Agreed. Phrased another way: all automatic hits are critical hits; not all critical hits are automatic hits.
 

Olaf the Stout

Adventurer
It's definitely a hit, at least for champion fighters. See PHB p. 72: "your weapon attacks score a critical hit on a roll of 19 or 20." It's phrased the same way on the following page.

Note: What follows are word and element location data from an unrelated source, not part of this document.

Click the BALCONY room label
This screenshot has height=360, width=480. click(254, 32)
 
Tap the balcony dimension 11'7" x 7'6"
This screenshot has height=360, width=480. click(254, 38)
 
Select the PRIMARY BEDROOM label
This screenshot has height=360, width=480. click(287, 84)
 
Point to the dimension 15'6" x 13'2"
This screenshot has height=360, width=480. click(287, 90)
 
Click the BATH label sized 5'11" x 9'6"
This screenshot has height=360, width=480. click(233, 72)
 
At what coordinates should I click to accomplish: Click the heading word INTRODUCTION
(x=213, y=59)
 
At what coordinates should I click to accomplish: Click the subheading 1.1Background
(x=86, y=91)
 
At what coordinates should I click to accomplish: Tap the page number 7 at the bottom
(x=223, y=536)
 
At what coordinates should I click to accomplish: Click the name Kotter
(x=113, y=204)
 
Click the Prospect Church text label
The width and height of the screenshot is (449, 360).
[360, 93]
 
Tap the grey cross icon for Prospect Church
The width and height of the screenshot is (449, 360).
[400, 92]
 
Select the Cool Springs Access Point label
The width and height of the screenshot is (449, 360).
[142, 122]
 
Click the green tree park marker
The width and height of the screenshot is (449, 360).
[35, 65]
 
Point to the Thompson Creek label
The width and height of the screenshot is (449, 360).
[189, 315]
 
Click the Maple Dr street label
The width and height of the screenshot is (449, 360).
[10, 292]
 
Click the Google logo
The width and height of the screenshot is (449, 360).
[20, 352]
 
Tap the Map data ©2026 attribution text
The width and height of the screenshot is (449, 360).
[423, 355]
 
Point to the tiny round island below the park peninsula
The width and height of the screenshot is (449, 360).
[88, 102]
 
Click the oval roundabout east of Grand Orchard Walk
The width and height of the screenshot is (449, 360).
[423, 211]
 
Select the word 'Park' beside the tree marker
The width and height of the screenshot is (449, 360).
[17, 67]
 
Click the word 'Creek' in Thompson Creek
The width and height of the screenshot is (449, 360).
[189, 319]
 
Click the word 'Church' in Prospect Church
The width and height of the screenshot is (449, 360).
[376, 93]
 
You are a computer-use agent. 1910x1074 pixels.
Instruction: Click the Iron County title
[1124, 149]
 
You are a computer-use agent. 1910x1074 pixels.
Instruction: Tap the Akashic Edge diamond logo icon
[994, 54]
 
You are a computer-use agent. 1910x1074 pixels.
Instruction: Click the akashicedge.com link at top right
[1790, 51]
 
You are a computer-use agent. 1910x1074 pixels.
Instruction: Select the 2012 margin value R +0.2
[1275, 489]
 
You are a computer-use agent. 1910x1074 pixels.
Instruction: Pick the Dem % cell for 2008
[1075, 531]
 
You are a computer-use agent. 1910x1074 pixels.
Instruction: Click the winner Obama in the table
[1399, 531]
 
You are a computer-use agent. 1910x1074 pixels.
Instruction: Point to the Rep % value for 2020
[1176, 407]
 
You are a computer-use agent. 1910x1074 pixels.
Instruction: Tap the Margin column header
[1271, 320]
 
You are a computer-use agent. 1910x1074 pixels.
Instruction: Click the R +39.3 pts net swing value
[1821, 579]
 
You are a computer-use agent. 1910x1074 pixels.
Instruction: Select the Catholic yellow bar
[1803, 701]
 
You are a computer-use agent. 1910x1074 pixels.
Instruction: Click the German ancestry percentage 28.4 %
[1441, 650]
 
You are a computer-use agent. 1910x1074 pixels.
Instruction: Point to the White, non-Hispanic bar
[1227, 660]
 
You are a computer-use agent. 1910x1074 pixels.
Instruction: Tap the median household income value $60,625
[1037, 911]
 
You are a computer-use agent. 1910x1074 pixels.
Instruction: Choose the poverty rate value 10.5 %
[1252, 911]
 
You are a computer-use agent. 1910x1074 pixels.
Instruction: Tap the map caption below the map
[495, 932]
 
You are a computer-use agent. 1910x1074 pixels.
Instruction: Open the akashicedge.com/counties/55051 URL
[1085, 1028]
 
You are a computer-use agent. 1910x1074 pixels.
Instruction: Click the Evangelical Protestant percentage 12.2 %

Disagree. It doesn't matter if a 19 is a critical hit if you still don't hit the required AC.

Only a 20 is an auto-hit.
 

Iosue

Adventurer
I agree that auto-hits and critical hits are separate things in 5e (except for natural 20s, which are both). And they may have done that to keep open some design space. But I don't think the Champion's Improved and Superior Criticals are examples of it. The rules seem pretty clear: "Your weapon attacks score a critical hit on a roll of 19 or 20." Not, "You do critical hit damage on a roll of 19," or "If you hit on a roll of 19, you score a critical hit", either of which would be in line with the "natural language" ethos. If you need to actually hit on a 19, why mention the 20, which is an autohit and critical hit already by the rules? Unless the designers are drawing a comparison: treat 19s as you would 20s. They hit and do critical hit damage. By the description, you attack, you roll 19, you score a critical hit.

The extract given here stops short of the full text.